The on-cell touchscreen technology led by US-based touch control IC maker Synaptics and China-based Focaltech have accumulated total unit shipments of one million since the beginning of the technology's mass production in October 2013.

Panel makers have gradually conquered low yield problems, but Digitimes Research believes that most vendors' unwillingness to try out new technology plus difficulties to significantly reduce thickness prior to the end of 2014, will limit the technology from becoming suitable for high-end smartphones.

Chunghwa Picture Tubes (CPT) was the earliest maker to start mass producing on-cell touch panels. Its first client was China-based CoolPad with touch control ICs supplied by Focaltech. Meanwhile, Synaptics is cooperating with Innolux to supply panels to Nokia.

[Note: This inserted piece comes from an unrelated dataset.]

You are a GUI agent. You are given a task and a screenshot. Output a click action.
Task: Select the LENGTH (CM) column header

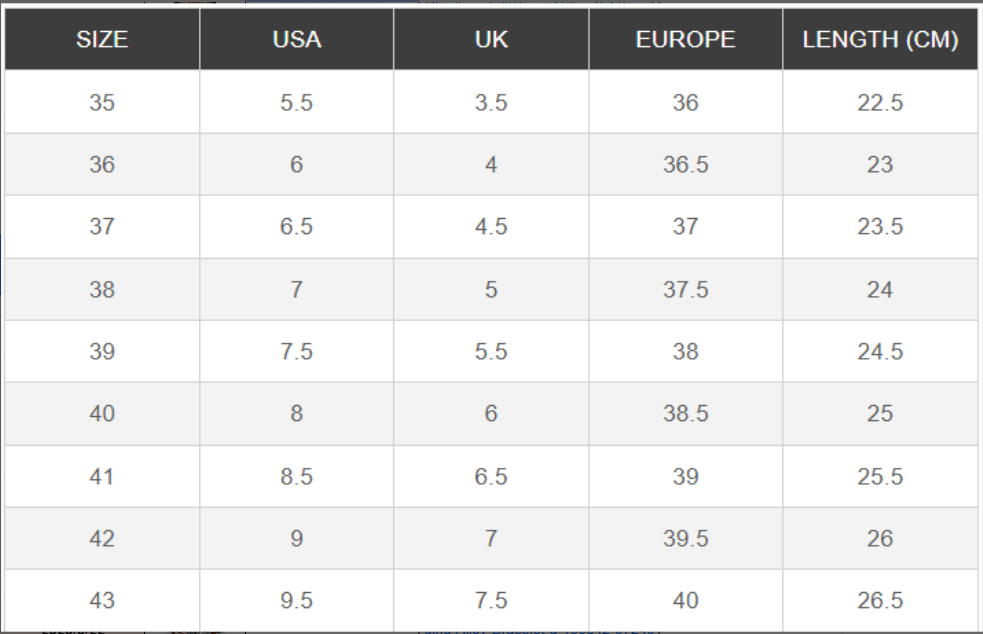click(x=880, y=40)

Prior to the end of the first quarter 2014, only CPT had achieved shipments of one million on-cell touch panels and the volume was considered quite good an emerging technology.

HannStar started mass production of on-cell touch panels in May 2014, using color filter production lines from its subsidiary HannsTouch Solution. HannStar supplies panels to ZTE with estimated shipments of 700,000 units per month.

Although shipments are considered quite good for an emerging technology, compared to original expectations of on-cell touch panels seriously threatening traditional touch panel makers, in the second half of 2013, performance is still far from satisfactory.

Despite panel makers' improvements in management of the on-cell technology's manufacturing process, most handset vendors still have barriers towards adopting emerging technology.

More importantly, if an on-cell touch panel adopts single-layer multi-touch technology, the panel's size and resolution are both small, limiting its applications at sub-5-inch and WVGA-level products.

At the same time, pinholes on the surface of the glass can easily expand during the glass thinning process and reduce yield rates; therefore most on-cell touch panels are not being thinned.

As a result, lacking sufficient resolution and thinness, Digitimes Research estimates that on-cell touch panels are unlikely to be a match for traditional touchscreen technologies such as GFF prior to the end of 2014.